Our foe has won already. There isn't even a twinkle of hope that we could band together as a family and beat it! No prayer to our Lord could be said loud enough or often enough to give us hope that the Doctors will walk in one day and say "I don't believe it, but its a miracle and your father is cured". Nothing. Defeat. Defeated before we even knew we had a fight on our hands.
I got to see my dad this weekend for the first time since him diagnosis. We haven't told him what is wrong with him though. And we assure him, he'll get better soon. None of us can talk about it with him, I mean, seriously, how do you tell someone they are losing their mind and there is no stopping it? So we have decided to just let him think he is getting better every day. One of these days, he'll stop asking. And that will be the day Lewy has totally taken him from us.
Seeing my handsome strong daddy so frail hurt my heart. When I hugged him, it felt like Muhammed Ali had just right hooked me in the gut. It took everything in me not to sob uncontrollably in his arms. But he knew who I was...Which is a great thing.

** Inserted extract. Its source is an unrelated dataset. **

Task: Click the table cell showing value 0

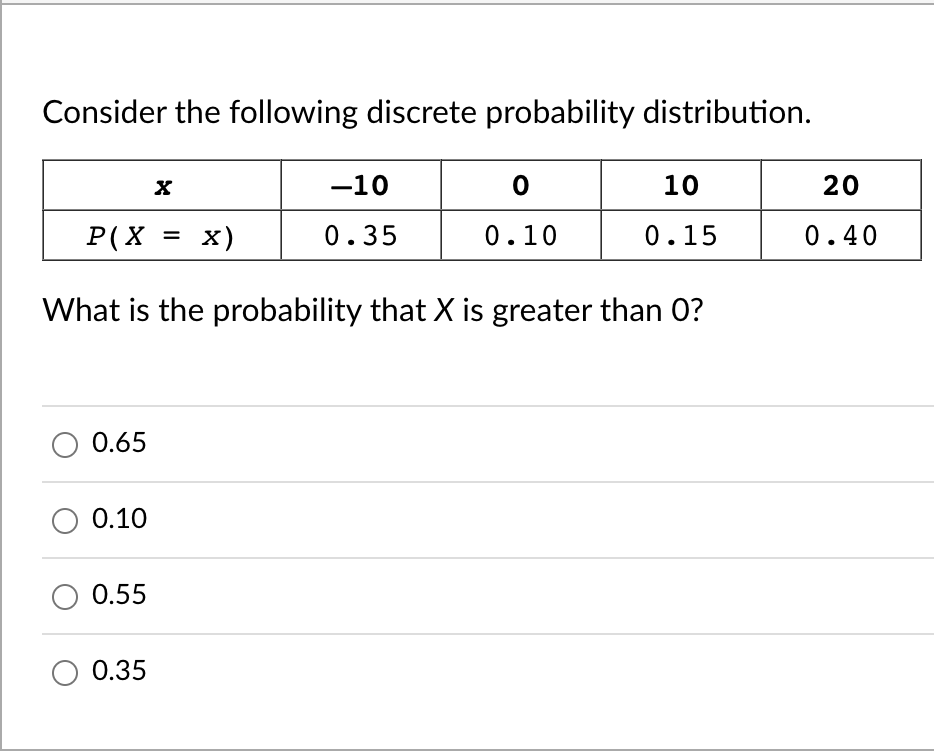Action: point(520,184)
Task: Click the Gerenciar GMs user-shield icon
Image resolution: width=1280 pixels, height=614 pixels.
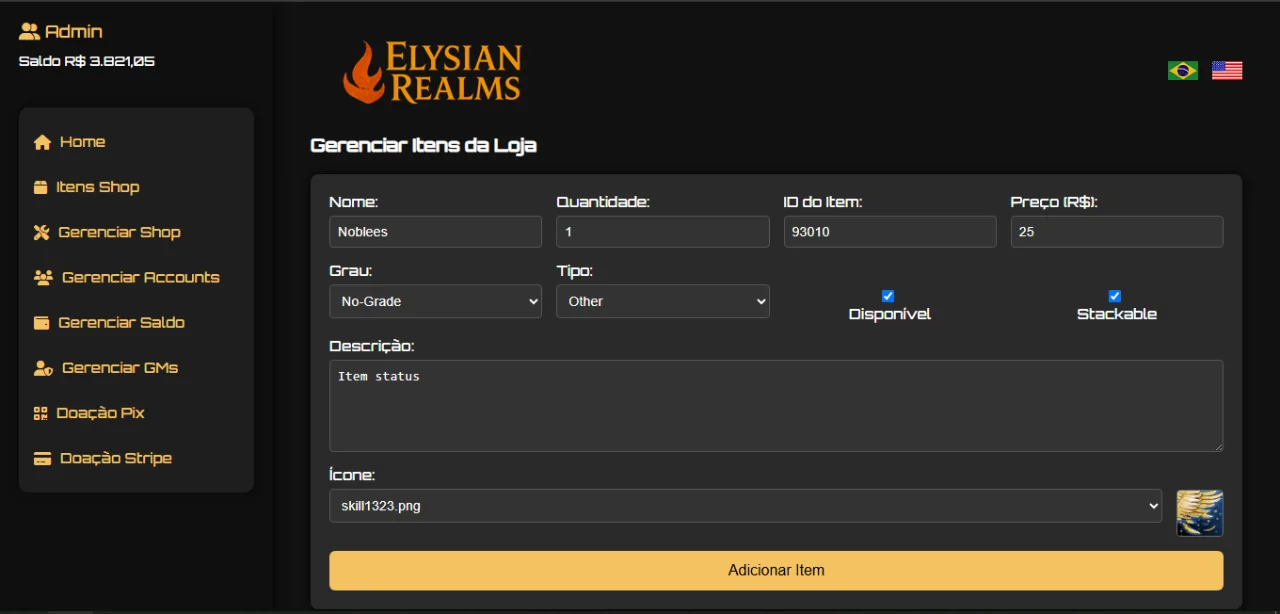Action: tap(43, 368)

We spent the weekend looking at old photos I had brought with me. He knew everyone in the pictures and re-told me stories I have heard a thousand times before from him. But that is ok. I liked hearing him talk. We went for walks and I even took him to Wendys for a burger. Which he LOVED! At night though, he would get confused more. Sundowning happens when there is low levels of light and they get tired. Together that makes dementia patients miserable and gives the caregivers a real workout. So every night when Sunny came to town, my heart would break all over again.
My dad smiled this weekend. I'd like to think it was because his baby girl (that's me) was visiting him. But I'd also love to know he is in a happy place most of the time. Even with these two (Lewy and Sunny) taking over his brain.
I reluctantly had to come back home today from his house. I cried the entire five hours I was on the road. Thank you Lord for big sunglasses and for letting me take this trip alone. I know everyone I talked to today has probably blocked me from calling them again. I was a blubbering idiot. But I'm a girl losing her daddy.
Even though this weekend was mentally and physically draining on me, I can't wait to see my dad again Sunday in Jacksonville. He is going to the Mayo Clinic to have a definitive diagnosis. Since there is no treatment, that's all he'll get from them most likely. But it brings him 3 hours closer to me, and a great opportunity for my daughter to see her grandpa before he falls deeper under Lewy and Sunnys control and forgets who she is.
So there you have it. Im sorry for the jumbled mess, but my brain feels like scrambled eggs right now....I need rest.